Hugo streichelte über Glorias Rundung, fuhr mit dem Finger die zarte Haut entlang, versuchte, seine Arme um sie zu legen. Es gelang ihm nicht. Er trat einen Schritt zurück. Welch ein herrlicher Anblick. So etwas Schönes hatte er noch nie gesehen. Er zückte den Fotoapparat, blickte durch den Sucher, justierte, schoss Fotos von allen Seiten.
„Schau an, schau an; der Hugo“, tönte eine unangenehme Stimme am Gartentor.
Oh nein, nicht der Blöde Erwin.
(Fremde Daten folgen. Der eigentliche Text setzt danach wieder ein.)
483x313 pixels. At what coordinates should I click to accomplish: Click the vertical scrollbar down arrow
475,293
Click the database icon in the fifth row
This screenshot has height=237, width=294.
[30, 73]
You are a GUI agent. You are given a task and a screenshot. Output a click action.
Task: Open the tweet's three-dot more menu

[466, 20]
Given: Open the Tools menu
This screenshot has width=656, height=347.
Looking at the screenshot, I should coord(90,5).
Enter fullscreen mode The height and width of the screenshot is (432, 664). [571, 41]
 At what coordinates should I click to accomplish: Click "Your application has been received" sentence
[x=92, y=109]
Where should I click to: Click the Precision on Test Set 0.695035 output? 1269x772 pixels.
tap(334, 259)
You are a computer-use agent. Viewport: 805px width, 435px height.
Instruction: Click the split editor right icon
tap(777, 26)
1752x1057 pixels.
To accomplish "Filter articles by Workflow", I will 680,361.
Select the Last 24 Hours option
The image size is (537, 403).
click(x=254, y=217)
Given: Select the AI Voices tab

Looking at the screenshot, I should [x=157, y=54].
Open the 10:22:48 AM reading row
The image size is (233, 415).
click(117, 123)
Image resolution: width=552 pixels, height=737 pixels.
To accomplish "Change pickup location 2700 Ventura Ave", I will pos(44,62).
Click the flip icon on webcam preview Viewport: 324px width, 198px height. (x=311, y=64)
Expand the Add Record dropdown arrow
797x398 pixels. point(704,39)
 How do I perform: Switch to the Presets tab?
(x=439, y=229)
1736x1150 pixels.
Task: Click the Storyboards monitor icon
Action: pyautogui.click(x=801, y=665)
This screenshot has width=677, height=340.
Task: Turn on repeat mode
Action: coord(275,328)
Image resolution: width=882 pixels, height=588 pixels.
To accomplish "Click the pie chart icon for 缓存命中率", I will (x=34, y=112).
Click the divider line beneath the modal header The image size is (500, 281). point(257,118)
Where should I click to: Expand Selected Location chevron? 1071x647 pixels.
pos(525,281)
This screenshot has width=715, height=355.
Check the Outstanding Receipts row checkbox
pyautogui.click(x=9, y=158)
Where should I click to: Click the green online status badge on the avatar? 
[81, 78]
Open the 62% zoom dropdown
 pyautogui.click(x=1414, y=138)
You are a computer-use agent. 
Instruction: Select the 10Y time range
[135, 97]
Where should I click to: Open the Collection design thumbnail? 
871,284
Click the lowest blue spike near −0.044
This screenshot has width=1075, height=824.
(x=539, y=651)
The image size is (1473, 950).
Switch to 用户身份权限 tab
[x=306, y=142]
Der hatte ihm gerade noch gefehlt.
„Darf ich reinkommen?“ Ohne eine Antwort abzuwarten, schob Erwin das Tor auf und spazierte hinein.
Nein, dachte Hugo, darfst du nicht, doch er sprach es nicht aus. Erwin baute sich breitbeinig vor ihm auf, die Hände in die Hüften gestemmt. „Hast du den Umfang gemessen?“
Hugo schüttelte den Kopf.
„Marthas hat Einsneunundneunzig. Eins-Komma-Neun-Neun, kannst du dir das vorstellen? Ich sage dir, diesmal wird sie siegen. Und wenn sie das Fest nicht eine Woche vorverlegt hätten, sage ich dir, dann hätte sie die zwei Meter geknackt.“
Hugo steckte den Fotoapparat in die Tasche und versuchte, geknickt auszusehen.
In Wahrheit hatte er gemessen. Zwei Meter und fünf. Der Sieg war ihm sicher. Das musste er aber dem Blöden Erwin nicht auf die Nase binden.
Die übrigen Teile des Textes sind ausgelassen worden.